Irrevocable Living Trusts
“We all have a desire to create something to show we were here.” -Ferry Porsche
Unlike a revocable living trust, you lose ownership and control over property you place into an irrevocable trust. An irrevocable living trust differs from a revocable living trust because you cannot control it, and you cannot change it.
Irrevocable trusts are powerful tools for asset protection and tax avoidance. If drafted properly, you can give assets to your irrevocable trust and remove those assets out of your name. This provides protection from divorce, creditors, nursing homes, and judgements. By giving property to the irrevocable trust, you no longer own the property. Instead, the trust owns the property. You must surrender all incidents of ownership over the asset moved into the trust. Moving the assets into your irrevocable trust can reduce the size of your taxable estate, avoid death taxes, and shift the income tax burden away from you.

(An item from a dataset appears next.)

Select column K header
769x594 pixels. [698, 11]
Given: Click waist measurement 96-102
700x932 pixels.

By planning ahead of when you or your loved one might need long term care, you can shield homes, bank accounts, and other assets from nursing homes. There is a 5-year lookback period, so planning ahead is vital to successfully protecting these assets. If you wait until you or your loved one needs long term care, it may be too late. The average cost of a skilled nursing home in New Jersey is $11,254 per month, or $135,048 per year. Putting a plan in place can save you and your loved ones hundreds of thousands of dollars that would otherwise go to a nursing home.

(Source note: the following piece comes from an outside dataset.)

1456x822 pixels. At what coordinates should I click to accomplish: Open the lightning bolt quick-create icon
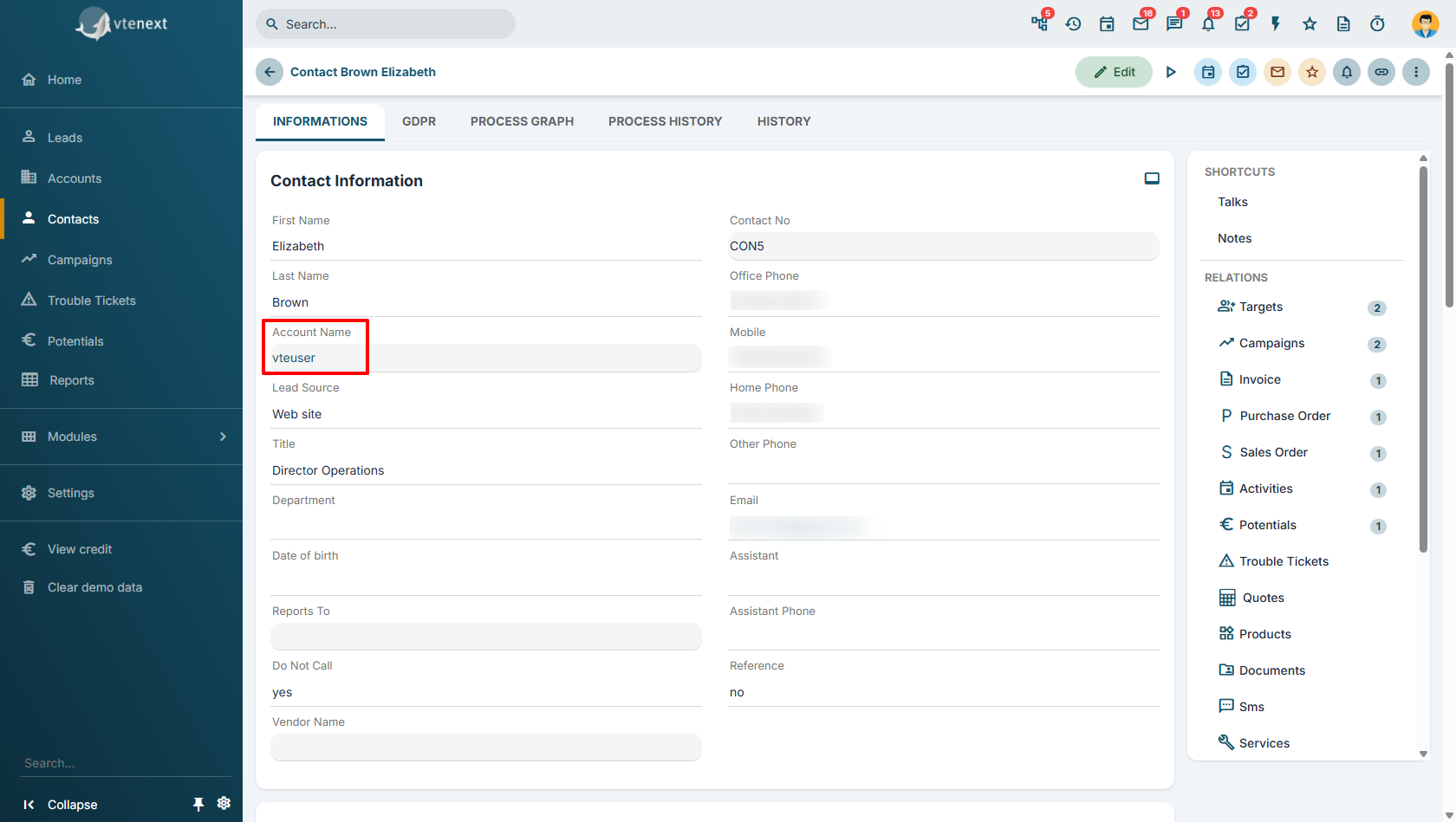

Some common irrevocable trusts include irrevocable life insurance trusts (ILIT), Medicaid asset protection trusts, dynasty trusts, qualified domestic trusts (QDOT) for those who are not U.S. Citizens, martial trusts, spousal lifetime access trusts (SLAT), and charitable remainder annuity trusts (CRAT).
By setting up a plan today, you can protect hundreds of thousands of dollars down the road.